6.3.Het certificaat van EU-typeonderzoek kan vergezeld gaan van een of meer bijlagen.
6.4.Wanneer het type niet aan de toepasselijke eisen van de toepasselijke essentiële veiligheidseisen voldoet, moet de aangemelde instantie een certificaat van EU-typeonderzoek weigeren te verstrekken en moet zij de aanvrager hiervan op de hoogte brengen met vermelding van de precieze redenen voor de weigering.
7.Evaluatie van het certificaat van EU-typeonderzoek
7.1.De aangemelde instantie moet zich op de hoogte houden van elke verandering in de algemeen erkende stand van de techniek; indien het goedgekeurde type vanwege deze veranderingen mogelijk niet langer aan de toepasselijke essentiële gezondheids- en veiligheidseisen voldoet, moet zij beoordelen of nader onderzoek nodig is. Als dit het geval is, moet de aangemelde instantie de fabrikant daarvan in kennis stellen.
7.2.De fabrikant moet de aangemelde instantie die de technische documentatie betreffende het certificaat van EU-typeonderzoek bewaart, op de hoogte brengen van elke wijziging van het goedgekeurde type en van elke wijziging van de technische documentatie die van invloed kunnen zijn op de conformiteit van het machineproduct met de toepasselijke essentiële veiligheids- en gezondheidseisen of de voorwaarden voor de geldigheid van dat certificaat. Dergelijke wijzigingen vereisen een aanvullende goedkeuring in de vorm van een aanvulling op het oorspronkelijke certificaat van EU-typeonderzoek.

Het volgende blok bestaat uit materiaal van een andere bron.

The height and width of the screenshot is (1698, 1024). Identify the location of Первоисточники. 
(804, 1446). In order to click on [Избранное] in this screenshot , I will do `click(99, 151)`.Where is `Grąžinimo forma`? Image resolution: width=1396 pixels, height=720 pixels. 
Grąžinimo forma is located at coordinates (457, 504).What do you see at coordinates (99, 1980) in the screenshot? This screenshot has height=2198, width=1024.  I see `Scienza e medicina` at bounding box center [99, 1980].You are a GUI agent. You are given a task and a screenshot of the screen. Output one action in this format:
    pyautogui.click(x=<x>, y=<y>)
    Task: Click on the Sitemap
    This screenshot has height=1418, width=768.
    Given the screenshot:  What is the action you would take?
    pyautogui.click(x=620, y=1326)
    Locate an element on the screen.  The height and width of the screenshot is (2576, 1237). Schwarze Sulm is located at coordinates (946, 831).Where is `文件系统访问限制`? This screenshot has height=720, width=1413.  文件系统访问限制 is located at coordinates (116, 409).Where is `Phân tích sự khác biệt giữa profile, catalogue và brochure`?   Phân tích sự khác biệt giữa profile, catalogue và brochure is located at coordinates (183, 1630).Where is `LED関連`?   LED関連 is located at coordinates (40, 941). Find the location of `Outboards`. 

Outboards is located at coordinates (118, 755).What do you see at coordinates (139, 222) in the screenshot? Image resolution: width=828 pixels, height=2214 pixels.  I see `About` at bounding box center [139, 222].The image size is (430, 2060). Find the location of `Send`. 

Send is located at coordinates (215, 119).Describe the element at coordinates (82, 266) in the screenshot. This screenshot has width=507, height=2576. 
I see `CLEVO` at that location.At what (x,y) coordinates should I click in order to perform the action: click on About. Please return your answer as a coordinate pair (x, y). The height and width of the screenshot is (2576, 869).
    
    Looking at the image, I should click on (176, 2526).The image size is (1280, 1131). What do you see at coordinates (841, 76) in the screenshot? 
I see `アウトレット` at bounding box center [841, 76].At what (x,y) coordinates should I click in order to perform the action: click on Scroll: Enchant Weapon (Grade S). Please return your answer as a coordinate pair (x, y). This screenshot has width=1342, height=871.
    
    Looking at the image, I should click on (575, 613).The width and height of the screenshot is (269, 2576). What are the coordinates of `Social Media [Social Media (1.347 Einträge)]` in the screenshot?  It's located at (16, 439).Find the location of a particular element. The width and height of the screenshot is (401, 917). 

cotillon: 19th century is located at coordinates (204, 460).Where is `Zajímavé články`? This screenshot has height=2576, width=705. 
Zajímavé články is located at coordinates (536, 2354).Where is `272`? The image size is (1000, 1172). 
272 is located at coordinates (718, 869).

7.3.De fabrikant moet ervoor zorgen dat het machineproduct blijft voldoen aan de toepasselijke essentiële gezondheids- en veiligheidseisen in het licht van de stand van de techniek.
7.4.De fabrikant moet de aangemelde instantie verzoeken om het certificaat van EU‑typeonderzoek te herzien:
a)in geval van een wijziging van het goedgekeurde type als bedoeld in punt 7.2;
b)in geval van een wijziging in de stand van de techniek als bedoeld in punt 7.3;
c)uiterlijk vóór de datum waarop het certificaat verstrijkt.
Om de aangemelde instantie in staat te stellen haar taken te vervullen, moet de fabrikant zijn aanvraag ten vroegste 12 en ten laatste 6 maanden voor de vervaldatum van het certificaat van EU-typeonderzoek indienen.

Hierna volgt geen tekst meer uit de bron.